● RECORDS FOR PROCESSING
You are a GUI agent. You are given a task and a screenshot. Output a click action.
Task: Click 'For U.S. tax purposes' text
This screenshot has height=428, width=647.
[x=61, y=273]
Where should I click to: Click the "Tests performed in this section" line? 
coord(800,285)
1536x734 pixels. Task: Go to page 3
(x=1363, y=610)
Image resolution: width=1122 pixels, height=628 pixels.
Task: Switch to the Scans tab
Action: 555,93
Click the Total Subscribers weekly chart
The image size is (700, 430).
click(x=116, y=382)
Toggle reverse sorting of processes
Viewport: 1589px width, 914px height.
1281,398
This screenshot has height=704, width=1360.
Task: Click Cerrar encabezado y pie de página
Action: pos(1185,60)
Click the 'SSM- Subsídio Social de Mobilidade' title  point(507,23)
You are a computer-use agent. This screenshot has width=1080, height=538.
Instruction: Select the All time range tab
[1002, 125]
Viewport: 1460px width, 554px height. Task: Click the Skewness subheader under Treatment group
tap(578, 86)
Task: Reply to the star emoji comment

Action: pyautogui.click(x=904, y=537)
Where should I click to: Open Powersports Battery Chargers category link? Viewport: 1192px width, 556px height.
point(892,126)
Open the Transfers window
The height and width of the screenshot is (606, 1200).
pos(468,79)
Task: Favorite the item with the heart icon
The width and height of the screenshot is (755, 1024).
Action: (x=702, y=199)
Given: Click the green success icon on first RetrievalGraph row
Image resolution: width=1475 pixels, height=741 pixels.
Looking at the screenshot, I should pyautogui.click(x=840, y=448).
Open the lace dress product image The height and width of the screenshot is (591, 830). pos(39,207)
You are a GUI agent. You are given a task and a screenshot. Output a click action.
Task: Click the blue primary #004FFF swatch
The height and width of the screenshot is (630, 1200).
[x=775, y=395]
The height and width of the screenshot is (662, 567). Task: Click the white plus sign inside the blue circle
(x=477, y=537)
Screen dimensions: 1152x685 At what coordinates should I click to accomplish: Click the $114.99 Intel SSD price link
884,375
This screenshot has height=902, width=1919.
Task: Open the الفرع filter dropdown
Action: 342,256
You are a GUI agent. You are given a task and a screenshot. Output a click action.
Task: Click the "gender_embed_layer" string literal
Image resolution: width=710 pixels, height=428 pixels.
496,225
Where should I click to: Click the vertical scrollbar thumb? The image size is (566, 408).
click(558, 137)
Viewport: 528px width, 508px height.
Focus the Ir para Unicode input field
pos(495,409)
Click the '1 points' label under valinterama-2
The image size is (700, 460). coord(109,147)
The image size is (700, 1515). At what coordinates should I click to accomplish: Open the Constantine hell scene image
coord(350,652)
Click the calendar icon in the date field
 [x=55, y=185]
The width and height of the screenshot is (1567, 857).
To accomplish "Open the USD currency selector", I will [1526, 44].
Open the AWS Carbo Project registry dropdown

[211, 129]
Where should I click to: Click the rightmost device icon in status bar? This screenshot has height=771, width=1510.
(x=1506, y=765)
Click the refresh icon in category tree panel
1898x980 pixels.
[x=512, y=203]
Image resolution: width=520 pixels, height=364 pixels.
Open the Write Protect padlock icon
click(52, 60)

● ABOUT THIS TASK
Each entry above must be retyped exactly.

● WRITTEN SOLUTION
You are a GUI agent. You are given a task and a screenshot. Output a click action.
Task: Click 'For U.S. tax purposes' text
This screenshot has height=428, width=647.
[x=61, y=273]
Where should I click to: Click the "Tests performed in this section" line? 
coord(800,285)
1536x734 pixels. Task: Go to page 3
(x=1363, y=610)
Image resolution: width=1122 pixels, height=628 pixels.
Task: Switch to the Scans tab
Action: 555,93
Click the Total Subscribers weekly chart
The image size is (700, 430).
click(x=116, y=382)
Toggle reverse sorting of processes
Viewport: 1589px width, 914px height.
1281,398
This screenshot has height=704, width=1360.
Task: Click Cerrar encabezado y pie de página
Action: pos(1185,60)
Click the 'SSM- Subsídio Social de Mobilidade' title  point(507,23)
You are a computer-use agent. This screenshot has width=1080, height=538.
Instruction: Select the All time range tab
[1002, 125]
Viewport: 1460px width, 554px height. Task: Click the Skewness subheader under Treatment group
tap(578, 86)
Task: Reply to the star emoji comment

Action: pyautogui.click(x=904, y=537)
Where should I click to: Open Powersports Battery Chargers category link? Viewport: 1192px width, 556px height.
point(892,126)
Open the Transfers window
The height and width of the screenshot is (606, 1200).
pos(468,79)
Task: Favorite the item with the heart icon
The width and height of the screenshot is (755, 1024).
Action: (x=702, y=199)
Given: Click the green success icon on first RetrievalGraph row
Image resolution: width=1475 pixels, height=741 pixels.
Looking at the screenshot, I should pyautogui.click(x=840, y=448).
Open the lace dress product image The height and width of the screenshot is (591, 830). pos(39,207)
You are a GUI agent. You are given a task and a screenshot. Output a click action.
Task: Click the blue primary #004FFF swatch
The height and width of the screenshot is (630, 1200).
[x=775, y=395]
The height and width of the screenshot is (662, 567). Task: Click the white plus sign inside the blue circle
(x=477, y=537)
Screen dimensions: 1152x685 At what coordinates should I click to accomplish: Click the $114.99 Intel SSD price link
884,375
This screenshot has height=902, width=1919.
Task: Open the الفرع filter dropdown
Action: 342,256
You are a GUI agent. You are given a task and a screenshot. Output a click action.
Task: Click the "gender_embed_layer" string literal
Image resolution: width=710 pixels, height=428 pixels.
496,225
Where should I click to: Click the vertical scrollbar thumb? The image size is (566, 408).
click(558, 137)
Viewport: 528px width, 508px height.
Focus the Ir para Unicode input field
pos(495,409)
Click the '1 points' label under valinterama-2
The image size is (700, 460). coord(109,147)
The image size is (700, 1515). At what coordinates should I click to accomplish: Open the Constantine hell scene image
coord(350,652)
Click the calendar icon in the date field
 [x=55, y=185]
The width and height of the screenshot is (1567, 857).
To accomplish "Open the USD currency selector", I will [1526, 44].
Open the AWS Carbo Project registry dropdown

[211, 129]
Where should I click to: Click the rightmost device icon in status bar? This screenshot has height=771, width=1510.
(x=1506, y=765)
Click the refresh icon in category tree panel
1898x980 pixels.
[x=512, y=203]
Image resolution: width=520 pixels, height=364 pixels.
Open the Write Protect padlock icon
click(52, 60)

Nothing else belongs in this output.